For visual outputs from F# Interactive, the user can specify fsi.FormatProvider but the default is InvariantCulture. An argument could be made that the default should be localized, but it isn't and I don't think we should change that now.

I'd encourage people to review https://docs.microsoft.com/en-us/dotnet/fsharp/language-reference/plaintext-formatting and contribute to it. There should really be a specific separate section on locales - there are mentions in the doc but a separate section should cover the above.

Happypig375 commented 2 years ago

and why didn't we use string x instead of x.ToString() for interpolation?

dsyme commented 2 years ago

and why didn't we use string x instead of x.ToString() for interpolation?

It's a good question.

String interpolation emerged as a combination of C#-style string interpolation and F# printf. Two of the design goals were:

This unfortunately led to the contradiction, since the first goal meant "culture-aware" formatting for holes not using %, and the second goal meant "culture-invariant" formatting for holes using %. It's one of many examples where two different worlds with very different assumptions collide in the design of F# (OCaml/Haskell/Python languages default to culture-invariant, Java/VB languages default to culture-aware)

I think the best path forward to reconcile these two universes (and deal with the inconsistency of %A) is to add the explicit specifiers for culture-aware and culture-invariant formatting to what's available via % formats.
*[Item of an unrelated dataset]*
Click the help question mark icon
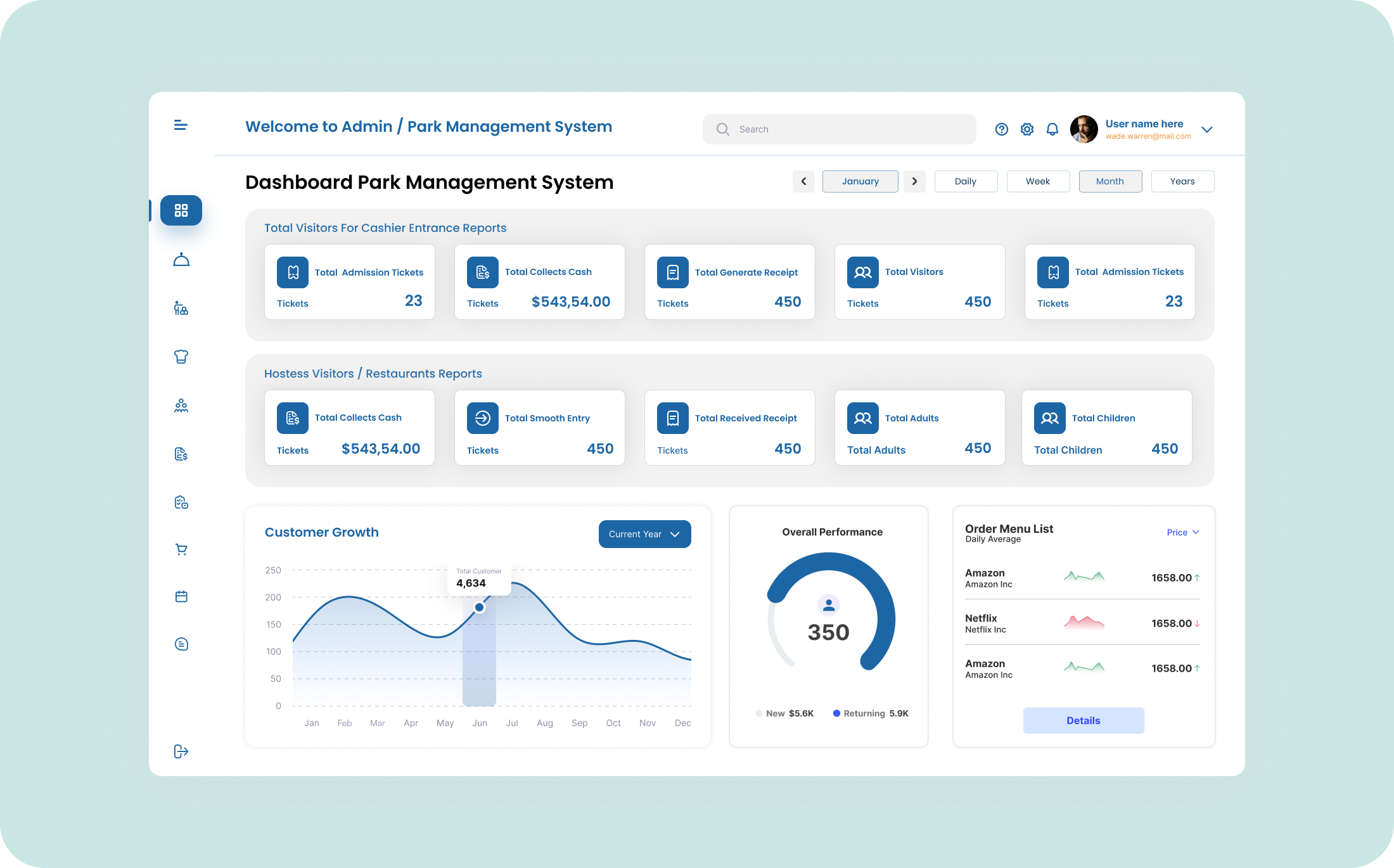The width and height of the screenshot is (1394, 868). click(1002, 129)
This at least means there is a consistent path to explaining what's going on. And if reviewing code using %A and %d you can ask the person submitting the code to clarify their intent about culture (without just removing the annotations).

Finally, it's odd that culture-formatting didn't come up in design review or code review for string interpolation. We've added a section to the RFC template to ask people to consider this.

Happypig375 commented 2 years ago

Implicit culture formatting of string interpolation arguably is a pitfall and many people do not expect their code to output different results in different cultures. Can't we fix this "bug" instead of keeping it as avoidance of breaking changes?

dsyme commented 2 years ago

@Happypig375 I believe we can't adjust that now. String interpolation has been available about 2 years now.

abelbraaksma commented 2 years ago

Finally, it's odd that culture-formatting didn't come up in design review or code review for string interpolation.

I did a lot of reviews on string interpolation and testing the new code (tbh, some of these bugs are still out there, but tbth, they are all rather minor). But yeah, I totally missed that too, except for a few fixes I sent out for tests in F# itself that assumed US culture (and failed on my nl-NL system). Which comes to show how trivial it is to make such mistakes in code.

At the time I added tests to specifically test the new culture-variability and (for other functions) culture-invariability. Others may have done so too, which further establishes this behavior as a fait-accompli.

Looks like I was just as surprised as any man and missed it in the RFC as well, originally: https://github.com/dotnet/fsharp/issues/10030.

In general, these things only surface once your code gets an international team, or once your libs are run outside of your own home.

It would be great if we could add warnings to F#, together with adding culture-specifiers as suggested here, such that users are becoming aware of this. It is my understanding that most F# users think that library code is idempotent, regardless where you run it. But w.r.t. cultures it isn't (anymore).

abelbraaksma commented 2 years ago

Following up on a discussion on Slack, it appears there’s want for a “strip the leading whitespace” in multilingual strings. This is currently only possible with \ in multilingual strings. C# has this feature for triple quoted strings. Whether such construct should keep line endings, I don’t know.

Such a feature would certainly help keeping close nicely indented in our beloved whitespace sensitive language, as currently such multiline strings have to awkwardly be outdented.